Class MajorityLocation

MajorityLocation(*, subscriber_location_weights: flowmachine.core.query.Query, weight_column: str, minimum_total_weight: float = 0.0)
Source: flowmachine/features/subscriber/majority_location.py

A query for producing a list of subscribers along with the location that they visited more than half the time. Takes a 'subscriber location weights' query that includes a 'subscribers' column, location ID column(s) and a column to be used as weighting for locations (e.g. a LocationVisits query). A subscriber will only be assigned a location if that location represents more than half of the total weight for that subscriber.
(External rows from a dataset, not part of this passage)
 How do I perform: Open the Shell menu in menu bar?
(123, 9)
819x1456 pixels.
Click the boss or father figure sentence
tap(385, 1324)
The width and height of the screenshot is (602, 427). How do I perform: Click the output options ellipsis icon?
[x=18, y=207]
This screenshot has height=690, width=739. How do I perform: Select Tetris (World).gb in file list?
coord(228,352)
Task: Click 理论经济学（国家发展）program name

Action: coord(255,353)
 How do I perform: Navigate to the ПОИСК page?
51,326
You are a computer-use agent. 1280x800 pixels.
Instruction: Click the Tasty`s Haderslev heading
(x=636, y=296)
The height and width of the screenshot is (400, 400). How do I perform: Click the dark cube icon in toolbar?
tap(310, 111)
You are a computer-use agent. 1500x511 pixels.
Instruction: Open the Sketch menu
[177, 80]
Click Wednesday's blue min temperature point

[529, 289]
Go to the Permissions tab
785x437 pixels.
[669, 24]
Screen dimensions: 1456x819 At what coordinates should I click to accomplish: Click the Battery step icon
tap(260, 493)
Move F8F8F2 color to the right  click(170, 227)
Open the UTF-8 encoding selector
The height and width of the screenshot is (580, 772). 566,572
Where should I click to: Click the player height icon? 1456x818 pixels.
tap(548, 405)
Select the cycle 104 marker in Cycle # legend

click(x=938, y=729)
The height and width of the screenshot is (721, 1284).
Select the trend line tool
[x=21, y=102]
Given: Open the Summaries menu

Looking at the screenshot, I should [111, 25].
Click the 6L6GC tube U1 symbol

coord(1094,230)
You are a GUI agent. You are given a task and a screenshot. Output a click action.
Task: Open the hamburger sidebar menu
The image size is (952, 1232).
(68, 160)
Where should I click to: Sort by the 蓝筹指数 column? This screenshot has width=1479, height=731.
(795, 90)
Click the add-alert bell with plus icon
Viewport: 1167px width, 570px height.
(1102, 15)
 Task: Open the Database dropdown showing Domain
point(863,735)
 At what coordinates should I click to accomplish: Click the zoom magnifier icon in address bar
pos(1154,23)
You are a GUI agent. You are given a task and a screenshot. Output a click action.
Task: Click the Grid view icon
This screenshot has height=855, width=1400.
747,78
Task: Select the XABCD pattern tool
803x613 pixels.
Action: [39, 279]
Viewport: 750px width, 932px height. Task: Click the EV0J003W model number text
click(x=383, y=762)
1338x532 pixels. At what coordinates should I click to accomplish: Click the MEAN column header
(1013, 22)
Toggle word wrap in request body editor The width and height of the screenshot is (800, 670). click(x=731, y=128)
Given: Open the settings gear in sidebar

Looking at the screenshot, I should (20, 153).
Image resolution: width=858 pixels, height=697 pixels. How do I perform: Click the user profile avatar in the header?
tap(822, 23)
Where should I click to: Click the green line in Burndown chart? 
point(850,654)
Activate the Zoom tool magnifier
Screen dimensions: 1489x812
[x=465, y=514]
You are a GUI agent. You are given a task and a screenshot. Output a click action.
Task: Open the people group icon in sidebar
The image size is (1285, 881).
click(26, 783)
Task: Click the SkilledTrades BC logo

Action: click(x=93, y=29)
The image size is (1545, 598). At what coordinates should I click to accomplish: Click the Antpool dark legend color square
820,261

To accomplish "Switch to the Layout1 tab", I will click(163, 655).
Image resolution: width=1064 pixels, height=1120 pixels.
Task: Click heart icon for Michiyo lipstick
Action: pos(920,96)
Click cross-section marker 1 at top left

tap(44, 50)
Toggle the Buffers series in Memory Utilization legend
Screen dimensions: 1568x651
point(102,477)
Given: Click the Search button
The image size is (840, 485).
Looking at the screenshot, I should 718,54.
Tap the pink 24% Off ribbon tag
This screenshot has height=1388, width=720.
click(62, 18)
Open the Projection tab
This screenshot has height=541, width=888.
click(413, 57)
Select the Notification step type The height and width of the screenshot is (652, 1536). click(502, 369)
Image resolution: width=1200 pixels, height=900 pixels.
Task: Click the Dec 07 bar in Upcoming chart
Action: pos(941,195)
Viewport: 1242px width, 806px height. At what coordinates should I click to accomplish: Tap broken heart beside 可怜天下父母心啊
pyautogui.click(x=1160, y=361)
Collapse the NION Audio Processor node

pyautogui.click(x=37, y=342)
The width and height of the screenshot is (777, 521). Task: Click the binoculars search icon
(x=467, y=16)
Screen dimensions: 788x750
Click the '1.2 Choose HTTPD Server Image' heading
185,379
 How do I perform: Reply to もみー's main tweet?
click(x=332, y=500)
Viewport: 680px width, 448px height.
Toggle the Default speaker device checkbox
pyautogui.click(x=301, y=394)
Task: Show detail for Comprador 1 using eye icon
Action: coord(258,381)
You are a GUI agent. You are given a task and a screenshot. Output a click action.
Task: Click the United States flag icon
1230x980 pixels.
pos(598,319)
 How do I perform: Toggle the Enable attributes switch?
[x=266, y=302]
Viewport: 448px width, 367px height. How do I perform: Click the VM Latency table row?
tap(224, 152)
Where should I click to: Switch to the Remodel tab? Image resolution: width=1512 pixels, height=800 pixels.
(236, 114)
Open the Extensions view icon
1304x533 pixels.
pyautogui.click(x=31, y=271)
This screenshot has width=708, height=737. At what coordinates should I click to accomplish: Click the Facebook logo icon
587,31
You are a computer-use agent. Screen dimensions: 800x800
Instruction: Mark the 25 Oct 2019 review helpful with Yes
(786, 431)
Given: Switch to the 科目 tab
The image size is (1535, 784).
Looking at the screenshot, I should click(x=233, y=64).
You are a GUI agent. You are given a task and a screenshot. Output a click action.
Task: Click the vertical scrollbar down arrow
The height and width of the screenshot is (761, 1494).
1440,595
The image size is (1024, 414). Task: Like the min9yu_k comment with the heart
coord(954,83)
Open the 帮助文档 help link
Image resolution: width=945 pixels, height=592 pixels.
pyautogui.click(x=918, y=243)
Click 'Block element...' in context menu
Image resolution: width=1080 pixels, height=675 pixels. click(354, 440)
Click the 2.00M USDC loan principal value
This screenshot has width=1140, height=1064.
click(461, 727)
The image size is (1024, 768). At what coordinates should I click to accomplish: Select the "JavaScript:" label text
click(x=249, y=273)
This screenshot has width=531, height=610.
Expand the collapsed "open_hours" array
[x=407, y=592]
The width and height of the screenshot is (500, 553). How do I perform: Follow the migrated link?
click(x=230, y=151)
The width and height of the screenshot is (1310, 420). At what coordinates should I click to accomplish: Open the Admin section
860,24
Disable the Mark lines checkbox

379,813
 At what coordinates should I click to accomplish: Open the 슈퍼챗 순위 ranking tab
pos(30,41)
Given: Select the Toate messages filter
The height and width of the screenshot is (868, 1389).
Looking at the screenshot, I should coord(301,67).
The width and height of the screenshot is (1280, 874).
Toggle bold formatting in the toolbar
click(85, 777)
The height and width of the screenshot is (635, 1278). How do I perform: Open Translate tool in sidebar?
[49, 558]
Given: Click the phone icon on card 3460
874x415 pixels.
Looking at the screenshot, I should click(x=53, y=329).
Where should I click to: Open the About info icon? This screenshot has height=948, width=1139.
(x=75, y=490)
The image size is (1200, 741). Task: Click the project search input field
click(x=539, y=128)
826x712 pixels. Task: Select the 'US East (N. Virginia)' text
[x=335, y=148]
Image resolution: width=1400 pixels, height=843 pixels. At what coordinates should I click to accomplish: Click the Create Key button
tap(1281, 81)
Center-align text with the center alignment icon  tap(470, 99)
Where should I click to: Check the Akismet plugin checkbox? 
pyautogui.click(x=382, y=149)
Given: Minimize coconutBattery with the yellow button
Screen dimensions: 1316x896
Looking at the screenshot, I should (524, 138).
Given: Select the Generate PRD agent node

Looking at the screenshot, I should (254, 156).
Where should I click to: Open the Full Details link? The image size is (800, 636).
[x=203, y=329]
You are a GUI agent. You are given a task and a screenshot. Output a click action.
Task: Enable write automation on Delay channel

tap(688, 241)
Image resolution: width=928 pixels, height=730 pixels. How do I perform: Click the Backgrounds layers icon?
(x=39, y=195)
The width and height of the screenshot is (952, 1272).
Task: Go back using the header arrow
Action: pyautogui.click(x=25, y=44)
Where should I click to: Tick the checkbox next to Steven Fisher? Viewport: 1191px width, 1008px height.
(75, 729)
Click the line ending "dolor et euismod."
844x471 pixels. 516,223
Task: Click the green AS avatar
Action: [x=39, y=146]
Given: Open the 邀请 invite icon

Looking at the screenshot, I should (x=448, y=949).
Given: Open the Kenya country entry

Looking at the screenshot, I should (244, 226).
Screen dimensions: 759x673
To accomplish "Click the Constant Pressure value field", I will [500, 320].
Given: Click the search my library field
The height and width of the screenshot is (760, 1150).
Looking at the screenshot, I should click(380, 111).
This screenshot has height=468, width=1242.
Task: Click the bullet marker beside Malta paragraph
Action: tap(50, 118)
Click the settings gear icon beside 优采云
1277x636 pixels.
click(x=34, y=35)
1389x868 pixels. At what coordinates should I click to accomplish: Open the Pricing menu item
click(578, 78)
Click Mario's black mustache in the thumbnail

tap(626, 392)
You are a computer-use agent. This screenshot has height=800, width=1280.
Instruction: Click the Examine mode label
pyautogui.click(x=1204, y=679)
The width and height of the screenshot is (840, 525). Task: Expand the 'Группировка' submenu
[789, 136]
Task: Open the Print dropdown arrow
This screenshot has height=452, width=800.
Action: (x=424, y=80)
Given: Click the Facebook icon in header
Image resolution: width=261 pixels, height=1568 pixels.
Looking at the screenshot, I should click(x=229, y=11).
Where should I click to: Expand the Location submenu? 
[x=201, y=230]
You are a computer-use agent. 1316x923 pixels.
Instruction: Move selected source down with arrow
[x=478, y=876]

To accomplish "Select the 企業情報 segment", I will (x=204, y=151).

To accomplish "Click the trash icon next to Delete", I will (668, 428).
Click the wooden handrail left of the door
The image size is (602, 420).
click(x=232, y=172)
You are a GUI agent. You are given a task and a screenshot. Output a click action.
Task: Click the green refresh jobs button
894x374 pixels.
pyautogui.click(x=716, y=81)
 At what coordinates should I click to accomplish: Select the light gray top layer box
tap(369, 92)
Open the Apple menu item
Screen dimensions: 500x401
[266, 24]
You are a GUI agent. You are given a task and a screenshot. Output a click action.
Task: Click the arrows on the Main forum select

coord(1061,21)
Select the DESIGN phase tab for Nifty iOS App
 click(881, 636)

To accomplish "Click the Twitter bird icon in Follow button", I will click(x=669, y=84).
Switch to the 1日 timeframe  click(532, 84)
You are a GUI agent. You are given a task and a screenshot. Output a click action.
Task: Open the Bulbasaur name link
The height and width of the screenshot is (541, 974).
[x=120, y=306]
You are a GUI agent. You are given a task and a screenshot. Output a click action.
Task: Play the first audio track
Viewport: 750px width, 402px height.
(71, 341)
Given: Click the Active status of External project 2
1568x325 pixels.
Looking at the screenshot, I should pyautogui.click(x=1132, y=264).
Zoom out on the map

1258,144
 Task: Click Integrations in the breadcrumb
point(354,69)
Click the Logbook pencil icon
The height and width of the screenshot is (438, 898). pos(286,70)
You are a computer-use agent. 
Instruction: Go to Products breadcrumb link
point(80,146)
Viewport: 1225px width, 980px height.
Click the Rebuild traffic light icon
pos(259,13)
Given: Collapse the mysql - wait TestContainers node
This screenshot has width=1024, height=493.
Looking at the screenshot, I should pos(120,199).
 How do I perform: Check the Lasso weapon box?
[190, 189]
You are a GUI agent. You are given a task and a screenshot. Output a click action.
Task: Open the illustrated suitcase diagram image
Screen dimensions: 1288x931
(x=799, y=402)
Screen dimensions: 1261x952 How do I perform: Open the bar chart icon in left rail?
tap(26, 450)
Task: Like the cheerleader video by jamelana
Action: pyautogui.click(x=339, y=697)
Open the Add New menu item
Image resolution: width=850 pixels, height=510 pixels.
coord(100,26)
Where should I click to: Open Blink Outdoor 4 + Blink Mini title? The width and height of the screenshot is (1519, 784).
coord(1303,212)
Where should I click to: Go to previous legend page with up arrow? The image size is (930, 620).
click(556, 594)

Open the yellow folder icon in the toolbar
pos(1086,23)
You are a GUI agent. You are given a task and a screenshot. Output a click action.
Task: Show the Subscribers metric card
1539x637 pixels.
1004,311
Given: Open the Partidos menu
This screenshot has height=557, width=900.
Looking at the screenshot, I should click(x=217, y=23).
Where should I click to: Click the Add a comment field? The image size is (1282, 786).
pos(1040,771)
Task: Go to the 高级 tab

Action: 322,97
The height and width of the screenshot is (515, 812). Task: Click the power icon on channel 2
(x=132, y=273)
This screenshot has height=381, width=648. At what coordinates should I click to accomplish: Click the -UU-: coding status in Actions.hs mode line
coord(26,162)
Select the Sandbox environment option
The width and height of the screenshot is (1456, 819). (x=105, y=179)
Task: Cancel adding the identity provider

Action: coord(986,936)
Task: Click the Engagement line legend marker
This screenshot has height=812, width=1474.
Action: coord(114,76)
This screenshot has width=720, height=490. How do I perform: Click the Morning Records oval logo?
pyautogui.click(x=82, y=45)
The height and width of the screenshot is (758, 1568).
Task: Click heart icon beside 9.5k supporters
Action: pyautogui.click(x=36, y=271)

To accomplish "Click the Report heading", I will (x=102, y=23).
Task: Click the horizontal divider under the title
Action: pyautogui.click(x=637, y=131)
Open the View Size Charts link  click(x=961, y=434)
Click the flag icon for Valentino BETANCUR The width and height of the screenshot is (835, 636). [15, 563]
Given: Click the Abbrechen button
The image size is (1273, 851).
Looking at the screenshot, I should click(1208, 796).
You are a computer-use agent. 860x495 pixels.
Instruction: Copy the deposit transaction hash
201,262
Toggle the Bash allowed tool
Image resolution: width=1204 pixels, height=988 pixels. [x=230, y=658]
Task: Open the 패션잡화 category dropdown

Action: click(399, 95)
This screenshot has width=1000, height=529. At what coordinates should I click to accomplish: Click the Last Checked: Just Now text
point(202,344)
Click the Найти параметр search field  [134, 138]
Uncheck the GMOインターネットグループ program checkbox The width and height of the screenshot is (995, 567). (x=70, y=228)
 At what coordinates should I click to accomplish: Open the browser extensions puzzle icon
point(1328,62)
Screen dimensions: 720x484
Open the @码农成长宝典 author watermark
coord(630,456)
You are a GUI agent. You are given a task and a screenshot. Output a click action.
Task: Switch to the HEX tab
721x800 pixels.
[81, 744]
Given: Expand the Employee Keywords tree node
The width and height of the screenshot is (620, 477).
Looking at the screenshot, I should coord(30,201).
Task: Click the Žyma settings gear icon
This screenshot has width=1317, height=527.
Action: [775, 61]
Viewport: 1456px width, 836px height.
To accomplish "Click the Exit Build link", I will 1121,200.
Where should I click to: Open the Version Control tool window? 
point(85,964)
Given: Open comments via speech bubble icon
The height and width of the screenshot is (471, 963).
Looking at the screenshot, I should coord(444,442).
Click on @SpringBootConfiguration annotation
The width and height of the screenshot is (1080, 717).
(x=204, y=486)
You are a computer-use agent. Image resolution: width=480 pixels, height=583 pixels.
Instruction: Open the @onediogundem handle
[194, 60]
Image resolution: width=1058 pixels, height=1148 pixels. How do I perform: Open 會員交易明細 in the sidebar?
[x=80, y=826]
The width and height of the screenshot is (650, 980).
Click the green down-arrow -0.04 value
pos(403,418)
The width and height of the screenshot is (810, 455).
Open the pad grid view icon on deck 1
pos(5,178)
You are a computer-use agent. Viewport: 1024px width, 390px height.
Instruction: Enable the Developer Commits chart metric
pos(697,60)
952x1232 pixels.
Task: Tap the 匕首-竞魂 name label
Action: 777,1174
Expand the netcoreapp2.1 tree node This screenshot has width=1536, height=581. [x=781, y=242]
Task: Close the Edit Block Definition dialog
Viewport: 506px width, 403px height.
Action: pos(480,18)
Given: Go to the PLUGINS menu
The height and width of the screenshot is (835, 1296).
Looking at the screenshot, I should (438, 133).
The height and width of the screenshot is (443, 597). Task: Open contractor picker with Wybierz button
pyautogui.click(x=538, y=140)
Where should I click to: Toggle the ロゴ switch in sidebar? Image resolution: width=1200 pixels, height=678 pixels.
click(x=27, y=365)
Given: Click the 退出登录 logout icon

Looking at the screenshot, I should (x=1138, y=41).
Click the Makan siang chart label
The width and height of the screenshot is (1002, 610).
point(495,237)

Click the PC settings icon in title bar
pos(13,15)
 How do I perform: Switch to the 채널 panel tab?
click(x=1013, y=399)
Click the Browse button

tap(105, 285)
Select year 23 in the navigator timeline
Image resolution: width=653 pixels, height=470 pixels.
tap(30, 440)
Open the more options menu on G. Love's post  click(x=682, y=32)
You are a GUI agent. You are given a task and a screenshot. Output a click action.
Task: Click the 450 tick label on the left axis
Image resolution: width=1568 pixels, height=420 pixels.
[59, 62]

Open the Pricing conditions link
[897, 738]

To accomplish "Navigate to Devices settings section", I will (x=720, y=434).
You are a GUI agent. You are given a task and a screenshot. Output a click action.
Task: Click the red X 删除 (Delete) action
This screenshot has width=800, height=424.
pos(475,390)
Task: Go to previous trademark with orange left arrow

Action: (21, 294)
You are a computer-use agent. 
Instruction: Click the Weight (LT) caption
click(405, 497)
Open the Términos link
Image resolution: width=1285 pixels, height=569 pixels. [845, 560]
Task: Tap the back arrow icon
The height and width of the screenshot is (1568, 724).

This means that each subscriber can be assigned at most one location.

Attributes

Parameters

  • subscriber_location_weights: flowmachine.core.query.Query

    The query object containing subscribers, locations, and weights.

  • weight_column: str

    The column, when summed, that will produce the count used to threshold the majority

  • minimum_total_weight: float, default 0.0

    If the summed weight for a subscriber is less than minimum_total_weight, that subscriber will only be assigned a location with weight greater than minimum_total_weight/2. This is useful if, for example, subscriber_location_weights is a count of the number of days a location was a subscriber's daily location over one week - if a subscriber was not active every day, their total weight would be less than 7, which would lower the threshold for a majority. Setting minimum_total_weight=7 in this case ensures that a subscriber must have the same daily location on a majority of all days during the week, not just a majority of their active days.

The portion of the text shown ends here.